*EXERCISE INSTRUCTIONS*. Can you duplicate the lines of the material below exactly, starting at the line that contains "Viewport: 2069px width, 379px height." and ending at the line that contains "pos(659,19)"?

☆ ☆ ☆ ☆

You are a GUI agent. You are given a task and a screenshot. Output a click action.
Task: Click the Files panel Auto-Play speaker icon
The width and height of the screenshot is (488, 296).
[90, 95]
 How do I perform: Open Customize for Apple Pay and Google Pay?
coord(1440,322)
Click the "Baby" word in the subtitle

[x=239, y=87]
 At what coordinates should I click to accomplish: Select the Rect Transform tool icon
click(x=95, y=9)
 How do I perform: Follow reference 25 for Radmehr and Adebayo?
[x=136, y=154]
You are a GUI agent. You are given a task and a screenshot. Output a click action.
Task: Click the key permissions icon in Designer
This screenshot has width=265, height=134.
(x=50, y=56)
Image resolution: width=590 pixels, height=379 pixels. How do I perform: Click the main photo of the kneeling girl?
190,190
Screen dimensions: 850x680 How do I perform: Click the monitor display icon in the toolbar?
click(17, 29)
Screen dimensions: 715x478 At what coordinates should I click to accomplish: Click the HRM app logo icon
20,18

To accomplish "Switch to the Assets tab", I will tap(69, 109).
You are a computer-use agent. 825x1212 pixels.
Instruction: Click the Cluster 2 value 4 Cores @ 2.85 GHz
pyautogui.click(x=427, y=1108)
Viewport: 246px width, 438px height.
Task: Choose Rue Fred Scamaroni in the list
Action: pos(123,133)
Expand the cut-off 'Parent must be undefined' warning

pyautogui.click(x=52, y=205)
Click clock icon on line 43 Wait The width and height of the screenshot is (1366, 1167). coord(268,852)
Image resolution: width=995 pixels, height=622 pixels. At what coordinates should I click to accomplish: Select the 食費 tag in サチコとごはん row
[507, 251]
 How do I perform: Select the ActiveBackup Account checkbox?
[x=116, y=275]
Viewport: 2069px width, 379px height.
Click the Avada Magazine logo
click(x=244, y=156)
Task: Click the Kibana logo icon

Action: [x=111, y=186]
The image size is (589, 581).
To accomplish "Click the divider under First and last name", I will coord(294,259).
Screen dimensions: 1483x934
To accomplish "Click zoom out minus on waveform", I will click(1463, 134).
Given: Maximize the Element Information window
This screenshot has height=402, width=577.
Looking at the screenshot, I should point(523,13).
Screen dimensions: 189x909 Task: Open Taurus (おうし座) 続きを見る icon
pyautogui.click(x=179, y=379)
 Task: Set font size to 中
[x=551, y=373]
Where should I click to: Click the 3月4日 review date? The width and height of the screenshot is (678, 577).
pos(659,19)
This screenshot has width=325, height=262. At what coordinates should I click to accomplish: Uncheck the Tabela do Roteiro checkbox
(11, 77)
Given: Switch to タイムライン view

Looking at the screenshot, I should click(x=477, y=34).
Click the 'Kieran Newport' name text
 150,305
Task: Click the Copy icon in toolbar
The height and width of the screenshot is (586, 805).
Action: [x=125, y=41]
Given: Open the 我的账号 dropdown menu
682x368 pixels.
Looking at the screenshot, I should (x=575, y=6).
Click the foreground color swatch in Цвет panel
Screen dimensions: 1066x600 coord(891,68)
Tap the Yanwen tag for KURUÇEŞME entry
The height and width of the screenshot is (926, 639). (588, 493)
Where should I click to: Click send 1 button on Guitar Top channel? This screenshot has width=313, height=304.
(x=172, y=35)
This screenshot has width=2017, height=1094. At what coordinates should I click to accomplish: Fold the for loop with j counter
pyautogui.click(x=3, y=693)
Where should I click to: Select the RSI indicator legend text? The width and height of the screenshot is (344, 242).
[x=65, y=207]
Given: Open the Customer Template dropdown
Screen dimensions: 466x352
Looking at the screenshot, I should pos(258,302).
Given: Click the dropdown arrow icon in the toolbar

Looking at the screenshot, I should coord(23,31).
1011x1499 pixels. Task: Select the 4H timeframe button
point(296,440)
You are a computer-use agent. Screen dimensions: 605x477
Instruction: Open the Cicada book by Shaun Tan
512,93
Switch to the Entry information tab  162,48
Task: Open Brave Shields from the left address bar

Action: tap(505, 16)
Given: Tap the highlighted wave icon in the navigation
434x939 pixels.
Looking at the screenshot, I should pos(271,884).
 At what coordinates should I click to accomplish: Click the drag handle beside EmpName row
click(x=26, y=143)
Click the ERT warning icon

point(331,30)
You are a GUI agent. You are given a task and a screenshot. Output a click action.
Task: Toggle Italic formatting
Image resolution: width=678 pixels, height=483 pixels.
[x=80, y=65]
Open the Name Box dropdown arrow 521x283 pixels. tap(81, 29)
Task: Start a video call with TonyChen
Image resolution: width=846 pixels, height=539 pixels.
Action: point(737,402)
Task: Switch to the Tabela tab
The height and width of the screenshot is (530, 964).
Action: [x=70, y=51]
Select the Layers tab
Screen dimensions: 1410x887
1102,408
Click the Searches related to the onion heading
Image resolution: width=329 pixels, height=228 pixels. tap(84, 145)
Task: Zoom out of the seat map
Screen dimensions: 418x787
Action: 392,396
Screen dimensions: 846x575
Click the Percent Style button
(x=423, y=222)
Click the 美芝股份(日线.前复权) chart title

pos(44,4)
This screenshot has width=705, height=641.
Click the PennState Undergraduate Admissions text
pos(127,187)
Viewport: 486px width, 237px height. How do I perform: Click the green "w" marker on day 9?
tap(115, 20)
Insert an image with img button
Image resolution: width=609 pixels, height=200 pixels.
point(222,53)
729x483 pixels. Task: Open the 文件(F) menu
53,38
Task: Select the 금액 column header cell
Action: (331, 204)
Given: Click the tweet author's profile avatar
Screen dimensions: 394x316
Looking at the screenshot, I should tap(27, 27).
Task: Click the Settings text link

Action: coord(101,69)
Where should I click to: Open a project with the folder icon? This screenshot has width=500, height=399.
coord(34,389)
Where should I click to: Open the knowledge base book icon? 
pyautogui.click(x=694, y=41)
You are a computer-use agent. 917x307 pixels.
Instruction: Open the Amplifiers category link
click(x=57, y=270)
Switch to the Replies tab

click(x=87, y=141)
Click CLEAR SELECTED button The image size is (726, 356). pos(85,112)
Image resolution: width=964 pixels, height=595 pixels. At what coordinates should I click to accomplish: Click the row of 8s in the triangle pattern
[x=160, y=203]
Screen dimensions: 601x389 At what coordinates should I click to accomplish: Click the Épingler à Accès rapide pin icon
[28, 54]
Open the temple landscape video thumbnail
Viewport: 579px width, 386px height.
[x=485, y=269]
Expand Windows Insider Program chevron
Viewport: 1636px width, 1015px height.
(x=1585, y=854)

☆ ☆ ☆ ☆

*WRITTEN RESPONSE*.
Viewport: 2069px width, 379px height.
Click the Avada Magazine logo
click(x=244, y=156)
Task: Click the Kibana logo icon

Action: [x=111, y=186]
The image size is (589, 581).
To accomplish "Click the divider under First and last name", I will coord(294,259).
Screen dimensions: 1483x934
To accomplish "Click zoom out minus on waveform", I will click(1463, 134).
Given: Maximize the Element Information window
This screenshot has height=402, width=577.
Looking at the screenshot, I should point(523,13).
Screen dimensions: 189x909 Task: Open Taurus (おうし座) 続きを見る icon
pyautogui.click(x=179, y=379)
 Task: Set font size to 中
[x=551, y=373]
Where should I click to: Click the 3月4日 review date? The width and height of the screenshot is (678, 577).
pos(659,19)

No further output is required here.